_GIVEN INFORMATION_
----
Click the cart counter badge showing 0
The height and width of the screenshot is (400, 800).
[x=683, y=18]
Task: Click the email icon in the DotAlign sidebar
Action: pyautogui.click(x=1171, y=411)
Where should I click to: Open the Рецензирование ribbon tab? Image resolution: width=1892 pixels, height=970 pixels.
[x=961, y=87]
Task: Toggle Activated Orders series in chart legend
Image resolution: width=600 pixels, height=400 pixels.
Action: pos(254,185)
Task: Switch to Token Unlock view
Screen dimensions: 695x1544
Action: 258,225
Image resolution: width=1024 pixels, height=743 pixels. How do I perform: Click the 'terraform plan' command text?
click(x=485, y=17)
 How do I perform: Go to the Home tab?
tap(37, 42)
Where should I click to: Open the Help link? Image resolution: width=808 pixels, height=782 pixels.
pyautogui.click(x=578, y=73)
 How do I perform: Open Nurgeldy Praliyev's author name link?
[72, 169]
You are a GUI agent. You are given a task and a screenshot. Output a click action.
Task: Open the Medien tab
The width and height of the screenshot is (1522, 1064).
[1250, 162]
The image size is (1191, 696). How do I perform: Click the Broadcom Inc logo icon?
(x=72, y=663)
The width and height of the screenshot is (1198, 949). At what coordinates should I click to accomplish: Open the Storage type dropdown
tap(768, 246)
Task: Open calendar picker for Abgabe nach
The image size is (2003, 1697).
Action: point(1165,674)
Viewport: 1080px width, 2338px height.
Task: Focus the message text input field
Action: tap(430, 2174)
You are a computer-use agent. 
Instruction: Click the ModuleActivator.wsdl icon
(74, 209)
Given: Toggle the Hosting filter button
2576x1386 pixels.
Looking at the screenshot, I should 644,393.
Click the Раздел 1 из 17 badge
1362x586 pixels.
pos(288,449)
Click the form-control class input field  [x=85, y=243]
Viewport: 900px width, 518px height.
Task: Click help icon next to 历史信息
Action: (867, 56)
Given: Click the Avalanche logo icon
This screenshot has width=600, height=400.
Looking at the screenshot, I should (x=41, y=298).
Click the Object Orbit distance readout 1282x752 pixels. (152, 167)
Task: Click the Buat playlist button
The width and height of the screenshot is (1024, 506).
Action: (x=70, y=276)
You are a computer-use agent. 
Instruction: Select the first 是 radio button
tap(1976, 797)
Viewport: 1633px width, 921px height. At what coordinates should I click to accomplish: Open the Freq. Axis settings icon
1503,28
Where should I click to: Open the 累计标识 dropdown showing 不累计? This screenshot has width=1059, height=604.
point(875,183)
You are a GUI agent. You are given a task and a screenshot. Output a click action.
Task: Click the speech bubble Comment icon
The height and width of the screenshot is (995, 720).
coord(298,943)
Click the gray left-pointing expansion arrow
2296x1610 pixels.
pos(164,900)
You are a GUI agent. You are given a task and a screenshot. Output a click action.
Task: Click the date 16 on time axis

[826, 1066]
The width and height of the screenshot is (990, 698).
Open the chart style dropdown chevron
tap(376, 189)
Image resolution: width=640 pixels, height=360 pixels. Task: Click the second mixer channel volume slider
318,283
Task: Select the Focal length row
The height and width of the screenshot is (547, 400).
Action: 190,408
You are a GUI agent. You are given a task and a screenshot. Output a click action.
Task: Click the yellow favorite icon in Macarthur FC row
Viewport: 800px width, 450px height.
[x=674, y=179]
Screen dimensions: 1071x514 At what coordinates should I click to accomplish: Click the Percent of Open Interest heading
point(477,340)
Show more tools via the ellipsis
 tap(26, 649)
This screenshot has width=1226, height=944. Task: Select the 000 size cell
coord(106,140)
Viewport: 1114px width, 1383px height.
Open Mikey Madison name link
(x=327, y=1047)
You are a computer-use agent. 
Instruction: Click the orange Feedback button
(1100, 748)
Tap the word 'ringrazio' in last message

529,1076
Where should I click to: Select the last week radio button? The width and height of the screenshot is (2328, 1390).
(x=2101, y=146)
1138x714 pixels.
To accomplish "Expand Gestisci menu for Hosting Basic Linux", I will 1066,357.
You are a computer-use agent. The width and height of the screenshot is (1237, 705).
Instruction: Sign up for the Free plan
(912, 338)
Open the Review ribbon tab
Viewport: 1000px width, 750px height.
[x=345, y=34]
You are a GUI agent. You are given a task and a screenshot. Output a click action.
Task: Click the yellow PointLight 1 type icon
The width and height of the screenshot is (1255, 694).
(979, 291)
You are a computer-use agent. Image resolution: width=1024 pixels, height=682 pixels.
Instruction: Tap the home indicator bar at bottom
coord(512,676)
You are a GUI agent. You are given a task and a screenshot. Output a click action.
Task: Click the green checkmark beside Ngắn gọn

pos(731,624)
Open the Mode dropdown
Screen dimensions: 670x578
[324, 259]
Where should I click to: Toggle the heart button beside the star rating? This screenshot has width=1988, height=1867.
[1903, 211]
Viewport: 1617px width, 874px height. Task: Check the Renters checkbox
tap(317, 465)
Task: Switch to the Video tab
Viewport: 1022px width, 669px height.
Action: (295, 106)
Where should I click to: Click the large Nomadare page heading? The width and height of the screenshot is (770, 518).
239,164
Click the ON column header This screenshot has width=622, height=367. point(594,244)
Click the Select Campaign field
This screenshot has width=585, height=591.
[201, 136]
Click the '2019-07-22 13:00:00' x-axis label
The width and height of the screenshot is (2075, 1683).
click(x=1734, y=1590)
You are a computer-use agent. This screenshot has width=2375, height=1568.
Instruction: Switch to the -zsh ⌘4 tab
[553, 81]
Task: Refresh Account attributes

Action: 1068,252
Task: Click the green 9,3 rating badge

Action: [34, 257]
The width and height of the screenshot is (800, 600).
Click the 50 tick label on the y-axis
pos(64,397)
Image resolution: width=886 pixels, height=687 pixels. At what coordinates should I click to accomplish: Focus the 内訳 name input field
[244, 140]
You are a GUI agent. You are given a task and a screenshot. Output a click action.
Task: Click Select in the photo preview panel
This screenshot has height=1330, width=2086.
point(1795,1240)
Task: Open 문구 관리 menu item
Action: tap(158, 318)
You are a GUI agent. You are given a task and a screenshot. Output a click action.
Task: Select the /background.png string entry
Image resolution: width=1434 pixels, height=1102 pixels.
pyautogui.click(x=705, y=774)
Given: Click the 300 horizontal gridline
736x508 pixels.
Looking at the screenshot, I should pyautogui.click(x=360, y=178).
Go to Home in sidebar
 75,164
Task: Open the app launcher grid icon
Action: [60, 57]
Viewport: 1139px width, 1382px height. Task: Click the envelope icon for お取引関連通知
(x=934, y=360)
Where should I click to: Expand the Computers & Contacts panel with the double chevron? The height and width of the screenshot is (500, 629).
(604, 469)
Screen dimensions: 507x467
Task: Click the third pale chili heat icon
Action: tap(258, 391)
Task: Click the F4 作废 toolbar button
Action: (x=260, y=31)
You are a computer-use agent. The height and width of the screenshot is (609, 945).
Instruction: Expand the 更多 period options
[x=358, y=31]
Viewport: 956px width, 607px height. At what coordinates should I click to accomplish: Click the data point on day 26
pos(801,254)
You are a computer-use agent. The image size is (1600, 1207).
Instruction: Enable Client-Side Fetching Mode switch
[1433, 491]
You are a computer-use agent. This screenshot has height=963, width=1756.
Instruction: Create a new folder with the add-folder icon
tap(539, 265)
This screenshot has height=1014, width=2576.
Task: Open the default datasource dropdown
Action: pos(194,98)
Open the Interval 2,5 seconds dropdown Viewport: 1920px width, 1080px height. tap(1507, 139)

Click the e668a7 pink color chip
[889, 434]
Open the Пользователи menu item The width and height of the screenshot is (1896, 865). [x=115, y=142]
----
_SHORT PROBLEM_
Pull out each line of the material above that includes the word "with", copying the lines in their original order.

_OUTPUT_
Where should I click to: Expand the Computers & Contacts panel with the double chevron? The height and width of the screenshot is (500, 629).
Instruction: Create a new folder with the add-folder icon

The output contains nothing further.